> _EXERCISE DIRECTIONS_:
Of all the lines below, output only those starting at the one with "Promotion (46, 1971)" and ending at the one with "damron_ac@yahoo.com (71, 2158)", both ends included, exactly as written.

Stored items
--------------------------------

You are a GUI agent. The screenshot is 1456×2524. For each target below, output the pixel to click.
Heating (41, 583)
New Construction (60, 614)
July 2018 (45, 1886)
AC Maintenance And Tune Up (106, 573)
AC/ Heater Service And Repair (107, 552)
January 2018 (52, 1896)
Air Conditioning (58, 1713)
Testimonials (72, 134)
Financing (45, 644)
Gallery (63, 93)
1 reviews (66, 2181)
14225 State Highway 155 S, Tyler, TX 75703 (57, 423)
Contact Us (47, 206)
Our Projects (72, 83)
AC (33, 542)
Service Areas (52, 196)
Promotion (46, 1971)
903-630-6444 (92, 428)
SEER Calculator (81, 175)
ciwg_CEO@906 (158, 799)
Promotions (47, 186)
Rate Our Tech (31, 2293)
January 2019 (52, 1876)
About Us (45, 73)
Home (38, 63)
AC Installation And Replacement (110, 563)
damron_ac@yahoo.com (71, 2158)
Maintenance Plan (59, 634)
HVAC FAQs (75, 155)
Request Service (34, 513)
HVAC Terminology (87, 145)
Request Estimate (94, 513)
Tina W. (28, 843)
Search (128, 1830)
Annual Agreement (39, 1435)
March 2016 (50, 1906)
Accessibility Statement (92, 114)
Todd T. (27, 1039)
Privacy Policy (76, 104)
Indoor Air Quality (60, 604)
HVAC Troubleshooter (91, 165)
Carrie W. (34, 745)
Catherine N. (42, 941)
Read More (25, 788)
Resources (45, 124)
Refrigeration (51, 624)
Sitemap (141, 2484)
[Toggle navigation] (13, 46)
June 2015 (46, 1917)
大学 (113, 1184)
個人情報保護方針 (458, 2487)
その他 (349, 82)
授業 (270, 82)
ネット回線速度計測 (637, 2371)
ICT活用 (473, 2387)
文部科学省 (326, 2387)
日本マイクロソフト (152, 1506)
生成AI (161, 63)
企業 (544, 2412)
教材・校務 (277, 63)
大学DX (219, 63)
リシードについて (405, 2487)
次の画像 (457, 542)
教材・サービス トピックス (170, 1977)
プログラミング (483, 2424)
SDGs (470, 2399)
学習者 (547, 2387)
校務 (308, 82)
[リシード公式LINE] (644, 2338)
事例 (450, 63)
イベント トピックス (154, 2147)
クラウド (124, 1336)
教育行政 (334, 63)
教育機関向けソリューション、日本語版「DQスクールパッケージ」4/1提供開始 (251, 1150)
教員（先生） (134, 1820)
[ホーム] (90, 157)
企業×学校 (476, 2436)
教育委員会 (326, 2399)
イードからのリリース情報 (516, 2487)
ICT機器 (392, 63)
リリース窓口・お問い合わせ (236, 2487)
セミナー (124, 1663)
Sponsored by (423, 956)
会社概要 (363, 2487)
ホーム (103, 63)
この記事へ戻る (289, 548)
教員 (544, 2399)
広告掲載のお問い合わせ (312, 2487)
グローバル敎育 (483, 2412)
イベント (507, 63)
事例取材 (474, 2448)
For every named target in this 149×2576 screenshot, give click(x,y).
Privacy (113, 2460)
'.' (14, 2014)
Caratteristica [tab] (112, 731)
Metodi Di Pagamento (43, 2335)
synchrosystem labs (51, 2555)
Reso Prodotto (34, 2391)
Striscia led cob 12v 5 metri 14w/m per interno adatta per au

--------------------------------

> _PROBLEM SOLUTION_:
Promotion (46, 1971)
903-630-6444 (92, 428)
SEER Calculator (81, 175)
ciwg_CEO@906 (158, 799)
Promotions (47, 186)
Rate Our Tech (31, 2293)
January 2019 (52, 1876)
About Us (45, 73)
Home (38, 63)
AC Installation And Replacement (110, 563)
damron_ac@yahoo.com (71, 2158)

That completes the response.